Exercises:
a - Copy from the mutual fund flows article everything from "Inflows in equity" down to "crore in November.", keeping the wording unchanged.
b - In the mutual fund flows article, what net outflow did balanced funds have?
c - List every reason that the mutual fund flows article says N S Venkatesh gives for investors taking a wait and watch approach.

==== Excerpt to read ====

Equity inflows decline for the third month in a row

Debt fund flows turn positive, first time since April 2018.
Team Cafemutual Feb 9, 2019

Inflows in equity funds have been declining since November 2018. Inflows reducing to Rs.5,206 crore in January as against Rs. 6,651 crore in December and Rs. 8,629 crore in November.

Equity funds include pure equity, balanced and ELSS funds.

Lower inflows in pure equity funds and net outflow of Rs. 952 crore in balanced funds contributed to this decline. ELSS funds meanwhile saw an increase in their inflows because of the tax season. AMFI CEO N S Venkatesh contributes the weaker flows to investors taking a wait and watch approach on account of upcoming elections, persistent market volatility and global economic scenario. “However, the macroeconomic scenario favours India. The GDP growth is reasonably good. With corporate earnings stabilising, I expect increased inflows in equities post election,”  believes Venkatesh.

Debt fund flows turned positive for the first time since April 2018. While the quantum of outflows in debt schemes reduced during the last few months, the net flow was negative. Last month saw the tide finally turn in favour of debt funds, which recorded net inflows of Rs. 1,991 crore. Debt funds include income and gilt funds.

==== Given entries ====

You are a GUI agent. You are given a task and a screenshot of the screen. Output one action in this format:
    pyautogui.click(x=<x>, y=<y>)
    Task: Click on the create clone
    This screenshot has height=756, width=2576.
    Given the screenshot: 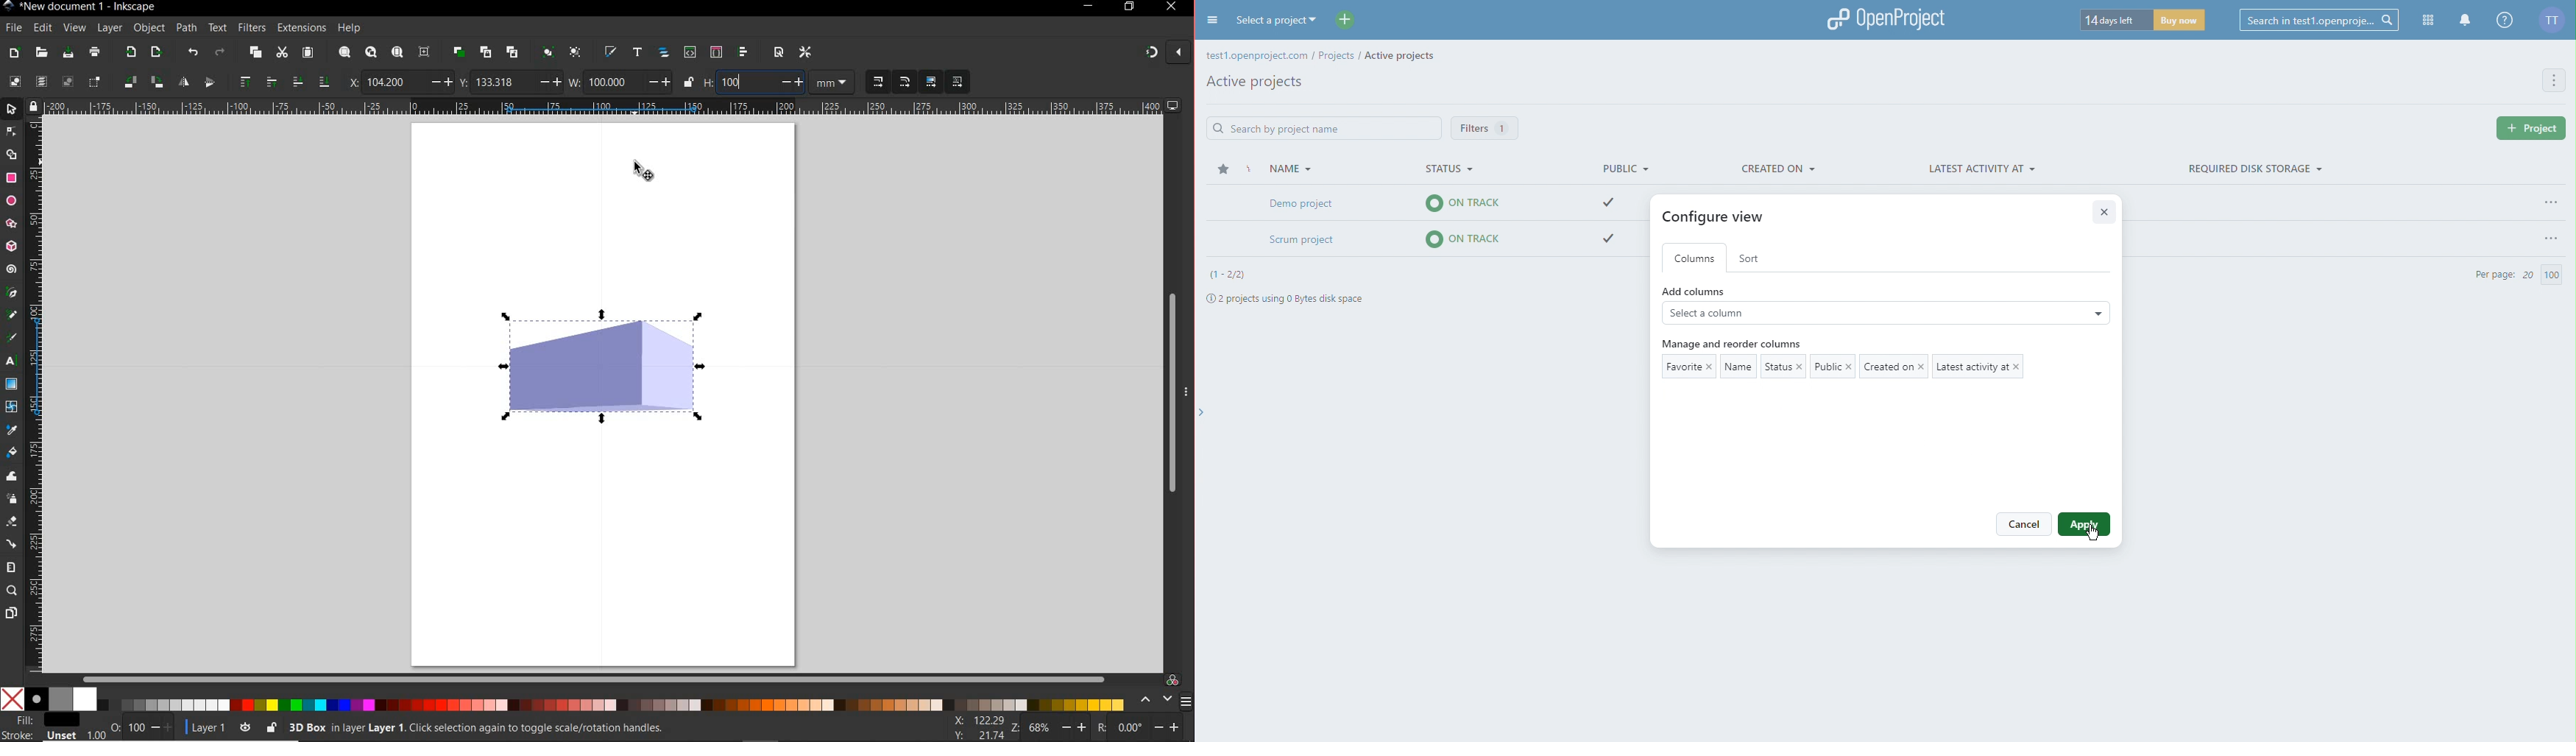 What is the action you would take?
    pyautogui.click(x=485, y=52)
    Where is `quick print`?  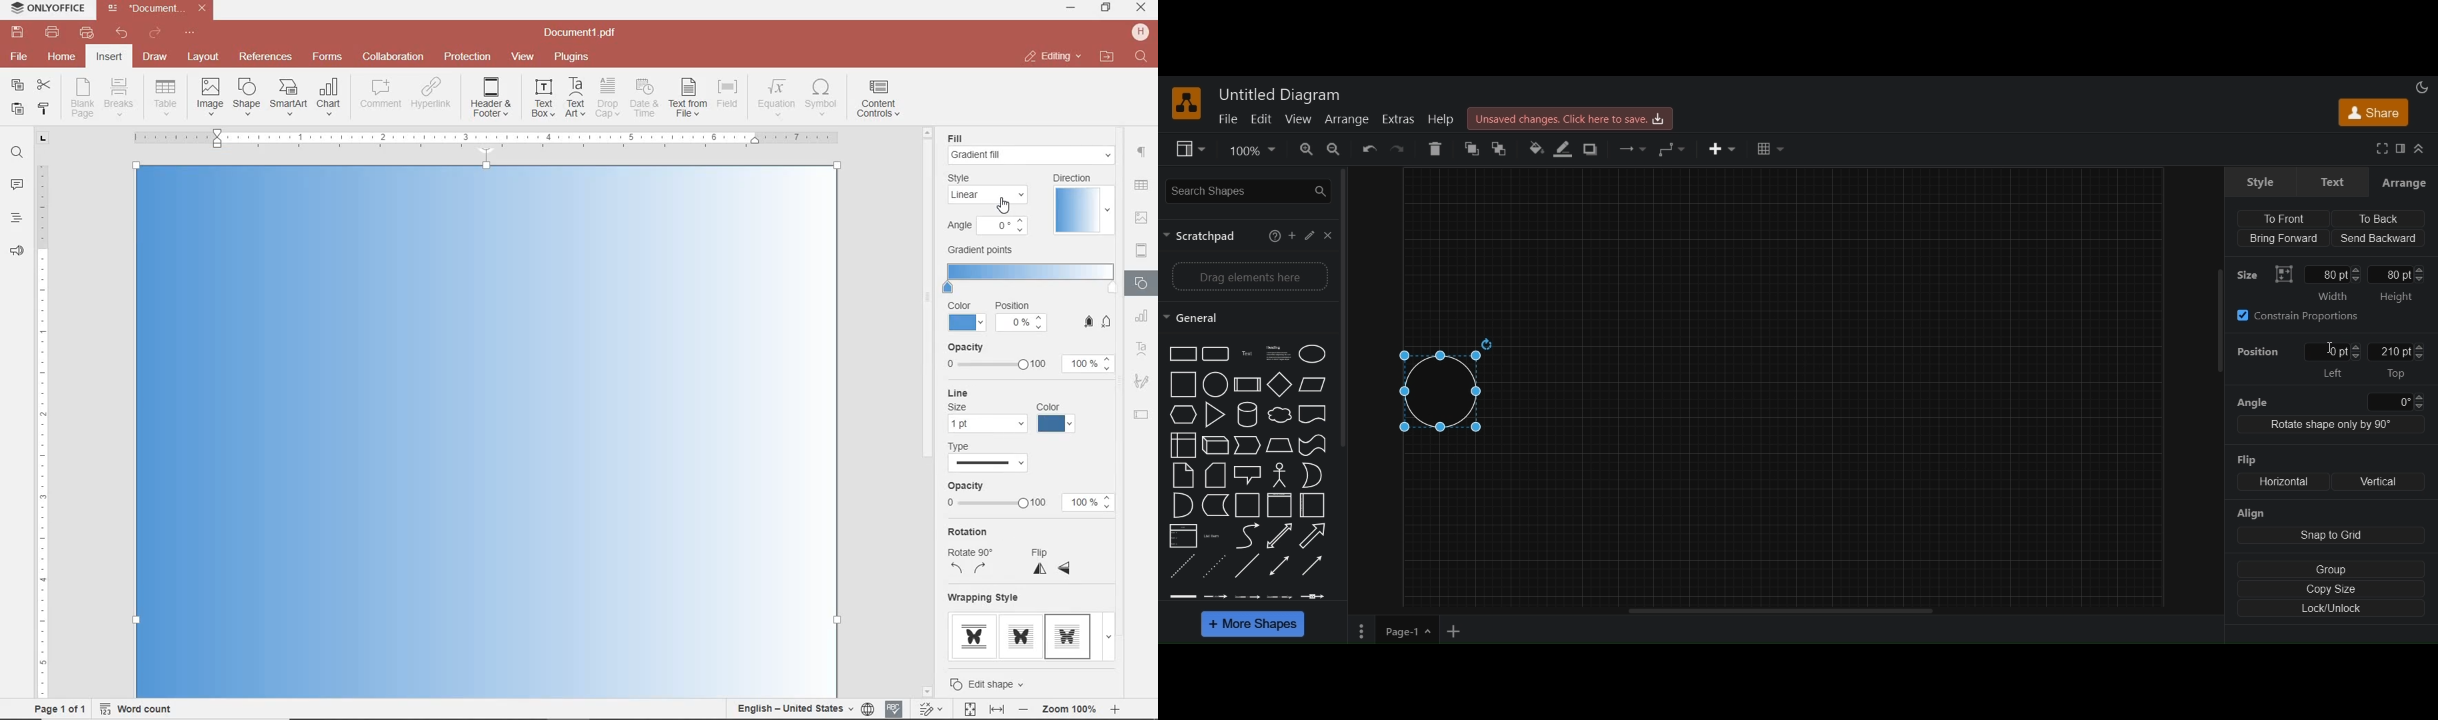 quick print is located at coordinates (86, 32).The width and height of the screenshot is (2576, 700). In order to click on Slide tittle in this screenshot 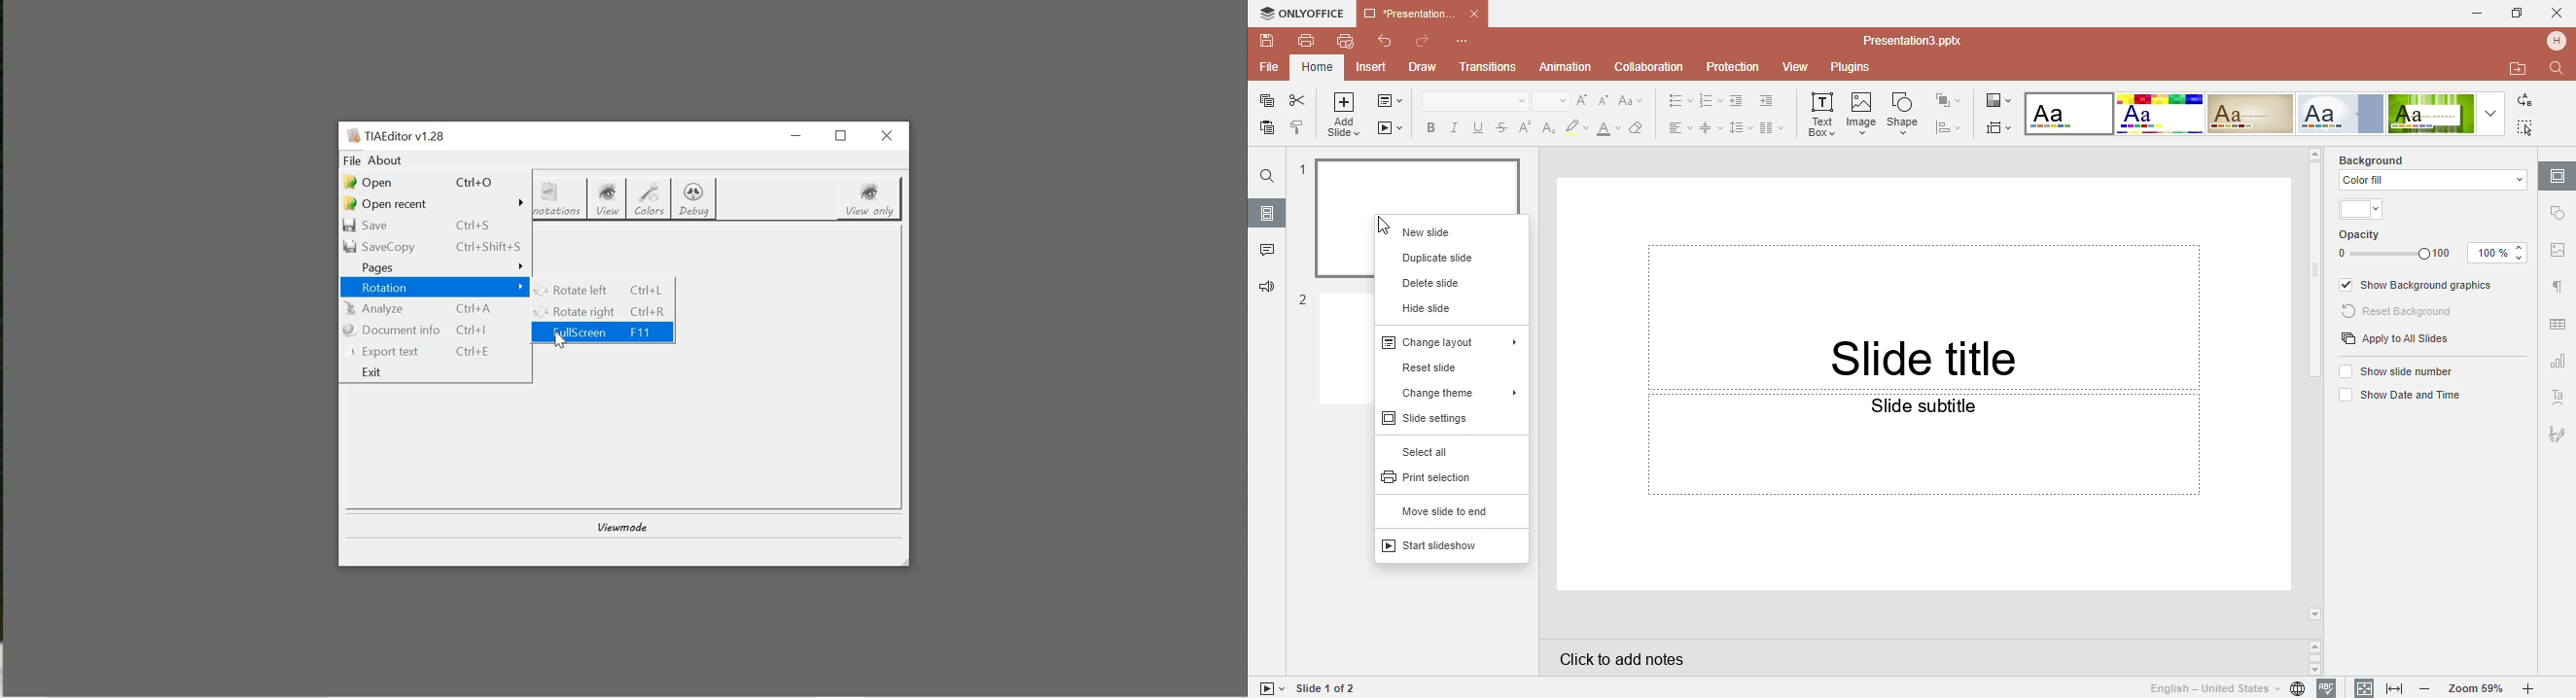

====

Responses for each task:
a -
Inflows in equity funds have been declining since November 2018. Inflows reducing to Rs.5,206 crore in January as against Rs. 6,651 crore in December and Rs. 8,629 crore in November.

b - Rs. 952 crore.

c -
- Upcoming elections
- Persistent market volatility
- Global economic scenario